=== Begin Enclosure ===

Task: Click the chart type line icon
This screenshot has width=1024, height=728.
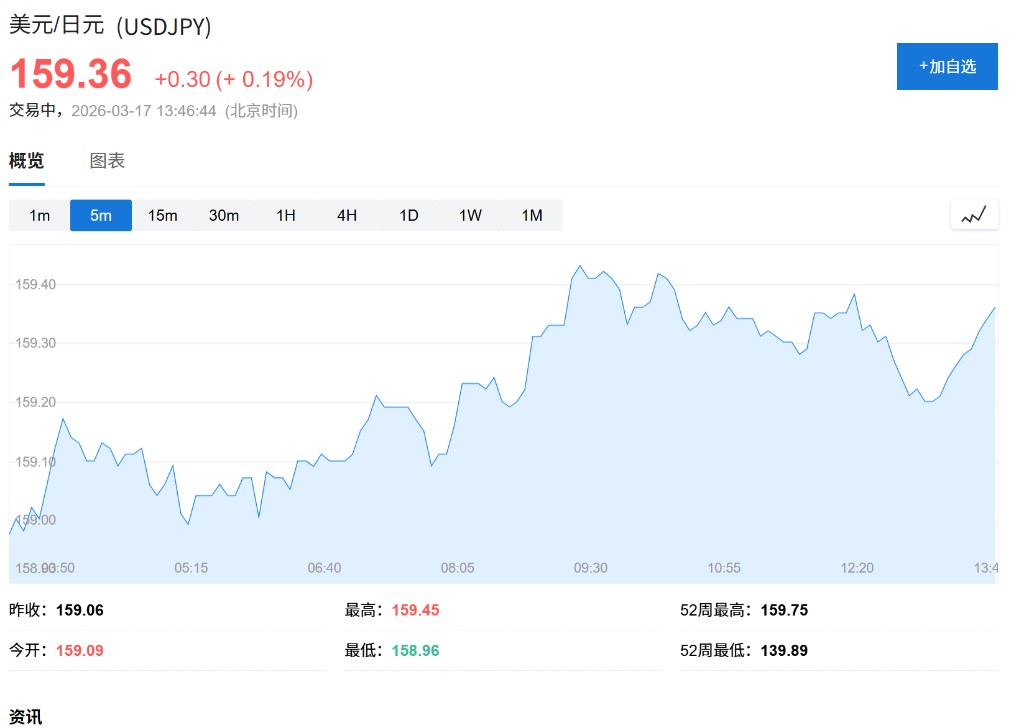Action: click(973, 215)
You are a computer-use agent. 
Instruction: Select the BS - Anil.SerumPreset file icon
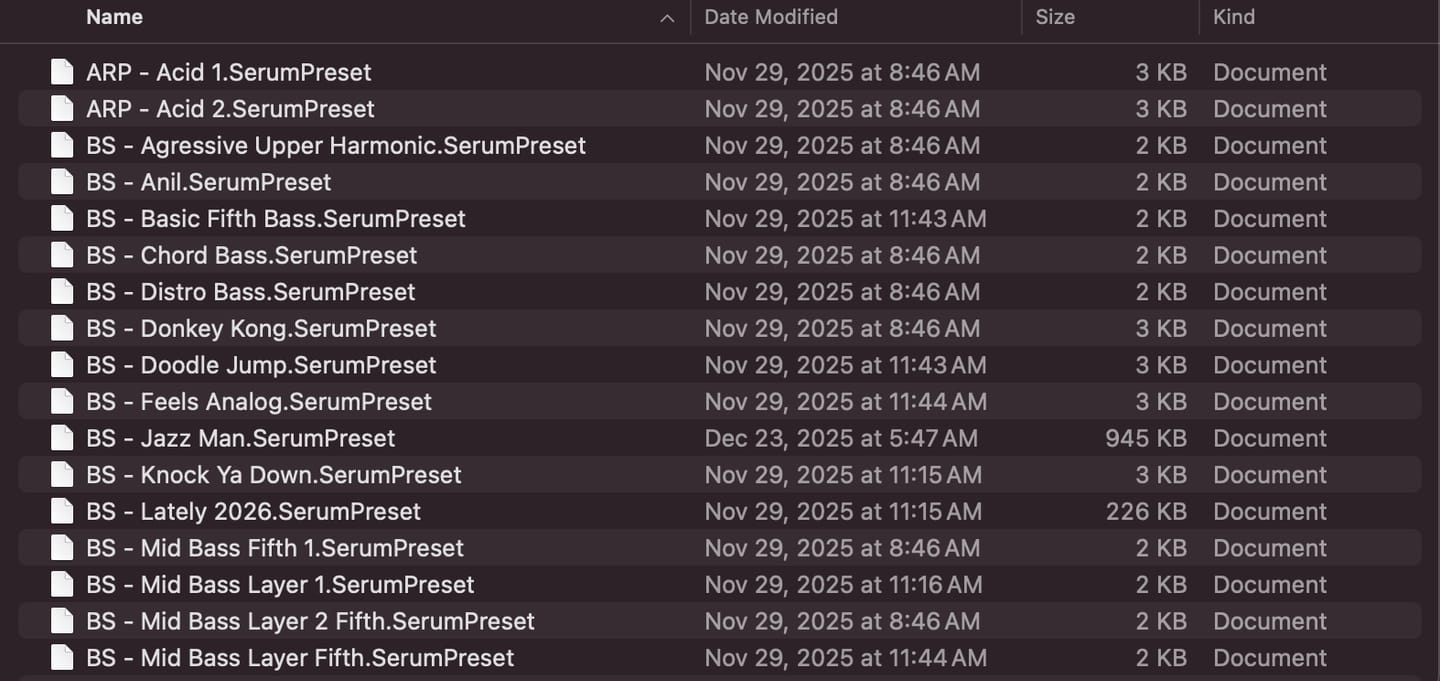[62, 182]
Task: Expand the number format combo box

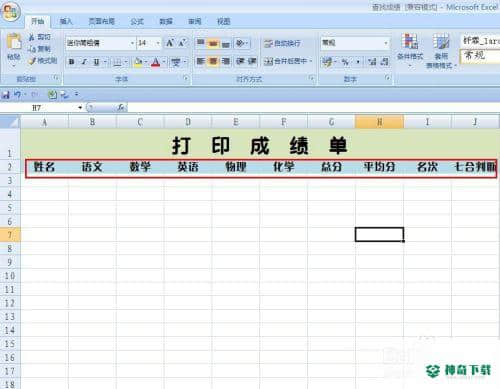Action: click(x=386, y=43)
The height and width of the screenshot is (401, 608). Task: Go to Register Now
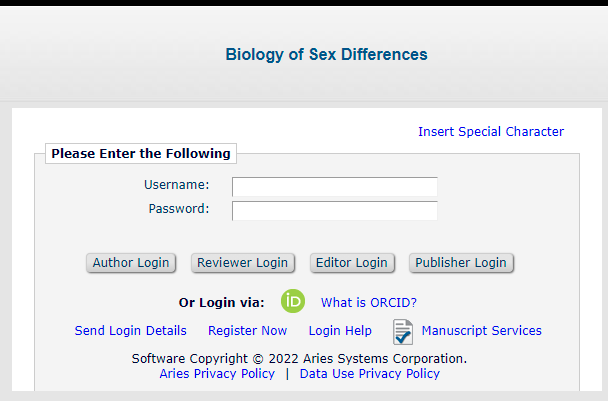(x=247, y=331)
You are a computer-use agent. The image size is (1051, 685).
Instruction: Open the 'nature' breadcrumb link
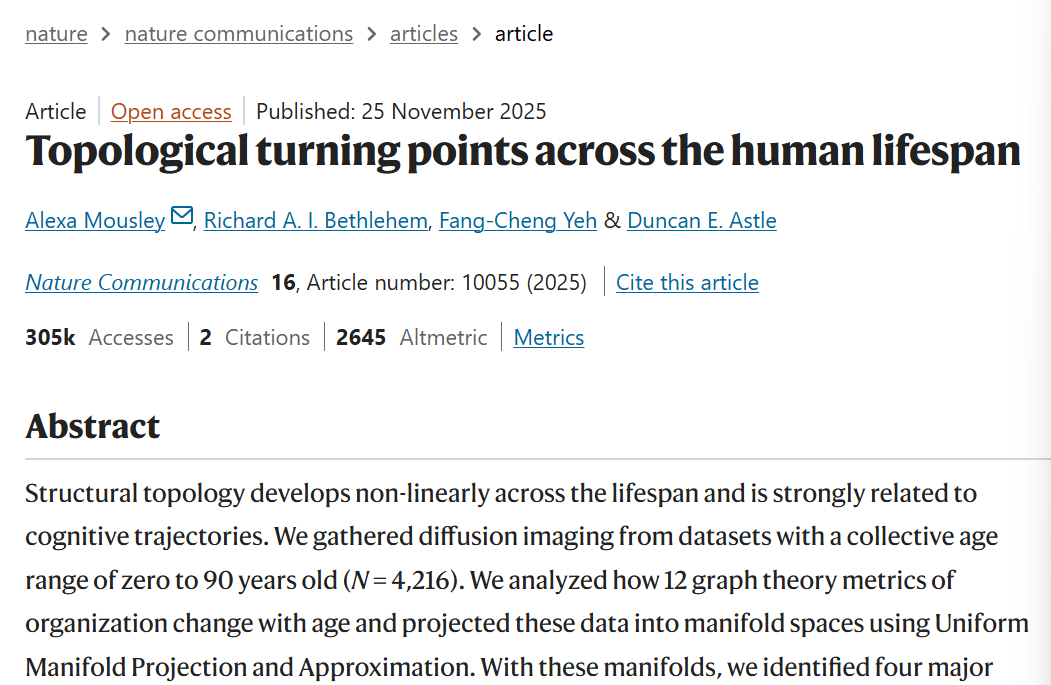click(56, 34)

=== End Enclosure ===

TASK GOAL →
In the records above, find each line holding "computer" and copy it.

TASK ANSWER →
You are a computer-use agent. 
You are a computer-use agent. The image size is (1051, 685).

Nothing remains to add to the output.